> [COMPITI]:
a: Con quale punteggio il Catania perde contro il Foggia, secondo l'articolo su Catania-Foggia?
b: Le seguenti affermazioni concordano con l'articolo su Catania-Foggia? Per ciascuna rispondi sì o no e cita le parole decisive dell'articolo. (i) Gli ultras etnei hanno assistito alla partita allo stadio. (ii) Il Foggia scende in campo con lo stesso modulo del Catania. (iii) Russotto fa parte del tridente offensivo del Catania.

Catania-Foggia, rossazzurri si arrendono a capolista Stadio Massimino deserto per la protesta degli ultras

In un surreale stadio Angelo Massimino deserto, con gli Ultras etnei che hanno deciso di disertare lo stadio in segno di protesta per i continui risultati negativi a cui i rossazzurri sono andati incontro, il Catania non riesce a invertire la rotta perdendo anche con la capolista Foggia per 0 a 1. Nella prima frazione di gioco il tecnico rossazzurro si affida al modulo 4-3-3 con il tridente offensivo formato da Mazzarani, Di Grazia e Russotto. Il Foggia risponde con lo stesso modulo schierando in avanti il trio Mazzeo, Chiricò e Di Piazza.

> [VOCI ESTRATTE]:
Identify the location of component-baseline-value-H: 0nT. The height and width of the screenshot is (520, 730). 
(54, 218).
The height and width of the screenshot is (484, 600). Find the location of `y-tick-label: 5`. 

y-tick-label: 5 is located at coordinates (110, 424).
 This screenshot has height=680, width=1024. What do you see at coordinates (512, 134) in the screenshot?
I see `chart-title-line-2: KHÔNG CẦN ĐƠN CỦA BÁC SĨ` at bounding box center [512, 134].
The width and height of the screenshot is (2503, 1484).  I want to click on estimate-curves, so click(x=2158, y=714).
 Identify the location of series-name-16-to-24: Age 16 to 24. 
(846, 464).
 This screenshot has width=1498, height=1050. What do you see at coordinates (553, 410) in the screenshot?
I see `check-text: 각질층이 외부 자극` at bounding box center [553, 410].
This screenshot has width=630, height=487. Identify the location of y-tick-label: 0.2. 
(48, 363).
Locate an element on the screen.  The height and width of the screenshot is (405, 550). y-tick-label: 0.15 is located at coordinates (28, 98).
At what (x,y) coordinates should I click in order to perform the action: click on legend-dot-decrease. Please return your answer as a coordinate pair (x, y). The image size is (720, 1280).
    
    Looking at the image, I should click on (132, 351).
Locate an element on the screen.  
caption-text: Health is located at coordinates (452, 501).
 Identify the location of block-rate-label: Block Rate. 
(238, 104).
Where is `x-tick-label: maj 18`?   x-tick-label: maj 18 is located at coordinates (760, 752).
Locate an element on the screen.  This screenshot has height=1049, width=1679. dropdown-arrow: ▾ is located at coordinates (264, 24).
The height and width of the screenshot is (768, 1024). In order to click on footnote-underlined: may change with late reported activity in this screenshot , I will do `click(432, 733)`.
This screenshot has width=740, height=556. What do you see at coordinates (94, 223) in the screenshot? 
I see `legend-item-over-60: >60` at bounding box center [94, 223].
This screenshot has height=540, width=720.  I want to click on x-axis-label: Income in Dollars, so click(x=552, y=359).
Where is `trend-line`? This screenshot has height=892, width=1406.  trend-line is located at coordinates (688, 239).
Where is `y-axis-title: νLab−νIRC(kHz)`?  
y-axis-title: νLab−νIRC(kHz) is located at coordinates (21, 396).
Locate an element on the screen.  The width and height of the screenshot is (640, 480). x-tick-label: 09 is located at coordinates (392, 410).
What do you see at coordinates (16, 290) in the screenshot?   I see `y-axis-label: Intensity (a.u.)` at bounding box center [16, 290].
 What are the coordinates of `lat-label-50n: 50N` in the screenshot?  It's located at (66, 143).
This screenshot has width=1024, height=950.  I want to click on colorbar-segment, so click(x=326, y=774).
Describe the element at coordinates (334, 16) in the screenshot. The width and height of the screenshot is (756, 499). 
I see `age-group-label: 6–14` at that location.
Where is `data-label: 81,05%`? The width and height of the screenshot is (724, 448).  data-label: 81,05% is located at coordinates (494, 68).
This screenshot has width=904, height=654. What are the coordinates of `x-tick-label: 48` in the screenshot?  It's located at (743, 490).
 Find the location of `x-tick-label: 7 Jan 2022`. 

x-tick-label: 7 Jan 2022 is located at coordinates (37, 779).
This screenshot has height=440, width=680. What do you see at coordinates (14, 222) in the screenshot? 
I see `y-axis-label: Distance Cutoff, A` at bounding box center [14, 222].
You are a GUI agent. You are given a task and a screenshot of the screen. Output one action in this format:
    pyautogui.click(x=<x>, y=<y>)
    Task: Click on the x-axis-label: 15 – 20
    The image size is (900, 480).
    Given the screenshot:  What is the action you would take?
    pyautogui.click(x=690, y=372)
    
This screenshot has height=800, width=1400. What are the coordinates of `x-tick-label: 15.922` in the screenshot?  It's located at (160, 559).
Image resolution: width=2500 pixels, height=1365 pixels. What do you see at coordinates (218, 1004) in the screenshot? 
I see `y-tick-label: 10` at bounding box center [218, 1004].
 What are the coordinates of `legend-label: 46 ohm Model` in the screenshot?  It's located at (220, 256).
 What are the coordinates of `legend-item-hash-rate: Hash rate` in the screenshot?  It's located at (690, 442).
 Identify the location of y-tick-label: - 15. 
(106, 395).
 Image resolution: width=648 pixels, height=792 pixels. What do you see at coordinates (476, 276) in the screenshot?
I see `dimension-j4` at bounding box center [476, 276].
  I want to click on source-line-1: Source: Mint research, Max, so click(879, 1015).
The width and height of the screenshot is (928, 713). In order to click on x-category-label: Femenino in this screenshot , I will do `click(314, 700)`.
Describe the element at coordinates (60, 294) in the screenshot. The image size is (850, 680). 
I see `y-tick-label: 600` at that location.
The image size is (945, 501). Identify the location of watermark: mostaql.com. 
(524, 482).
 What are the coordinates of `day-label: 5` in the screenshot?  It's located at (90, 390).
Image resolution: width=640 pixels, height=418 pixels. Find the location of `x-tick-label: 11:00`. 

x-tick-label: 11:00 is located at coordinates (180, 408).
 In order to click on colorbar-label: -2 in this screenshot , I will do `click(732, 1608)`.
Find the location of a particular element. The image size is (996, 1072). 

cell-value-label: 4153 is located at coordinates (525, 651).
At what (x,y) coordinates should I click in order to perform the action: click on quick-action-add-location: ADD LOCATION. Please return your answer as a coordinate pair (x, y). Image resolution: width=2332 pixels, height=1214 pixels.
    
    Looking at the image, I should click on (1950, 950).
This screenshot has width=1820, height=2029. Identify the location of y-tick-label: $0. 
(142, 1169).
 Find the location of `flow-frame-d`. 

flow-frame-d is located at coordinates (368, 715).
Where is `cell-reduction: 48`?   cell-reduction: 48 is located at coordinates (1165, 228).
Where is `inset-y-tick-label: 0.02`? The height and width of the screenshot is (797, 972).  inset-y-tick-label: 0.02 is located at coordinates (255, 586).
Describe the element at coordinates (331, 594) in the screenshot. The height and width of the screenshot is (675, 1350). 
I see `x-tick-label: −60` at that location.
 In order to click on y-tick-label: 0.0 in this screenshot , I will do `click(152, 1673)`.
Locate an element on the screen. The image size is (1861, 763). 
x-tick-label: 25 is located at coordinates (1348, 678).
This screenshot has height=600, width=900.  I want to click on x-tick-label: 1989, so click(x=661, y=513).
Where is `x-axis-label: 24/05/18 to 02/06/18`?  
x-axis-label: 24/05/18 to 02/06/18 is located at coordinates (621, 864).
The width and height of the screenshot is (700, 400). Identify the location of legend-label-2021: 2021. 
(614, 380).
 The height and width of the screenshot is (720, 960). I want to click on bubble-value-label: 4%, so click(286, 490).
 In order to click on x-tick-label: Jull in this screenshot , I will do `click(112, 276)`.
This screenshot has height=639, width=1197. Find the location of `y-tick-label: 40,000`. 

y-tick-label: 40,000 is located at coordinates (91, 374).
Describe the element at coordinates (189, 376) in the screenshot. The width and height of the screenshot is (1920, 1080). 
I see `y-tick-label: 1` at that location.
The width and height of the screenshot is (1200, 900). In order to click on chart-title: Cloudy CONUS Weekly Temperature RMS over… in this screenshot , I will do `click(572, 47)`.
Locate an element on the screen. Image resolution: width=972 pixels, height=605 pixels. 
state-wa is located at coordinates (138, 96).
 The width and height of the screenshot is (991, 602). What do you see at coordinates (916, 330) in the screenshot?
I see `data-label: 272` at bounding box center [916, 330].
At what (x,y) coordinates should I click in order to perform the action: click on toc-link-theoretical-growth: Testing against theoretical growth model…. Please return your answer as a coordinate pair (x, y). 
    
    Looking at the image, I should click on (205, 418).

> [SOLUZIONI]:
a: Il Catania perde per 0 a 1.

b:
(i) No: "con gli Ultras etnei che hanno deciso di disertare lo stadio in segno di protesta"
(ii) Sì: "Il Foggia risponde con lo stesso modulo"
(iii) Sì: "il tridente offensivo formato da Mazzarani, Di Grazia e Russotto"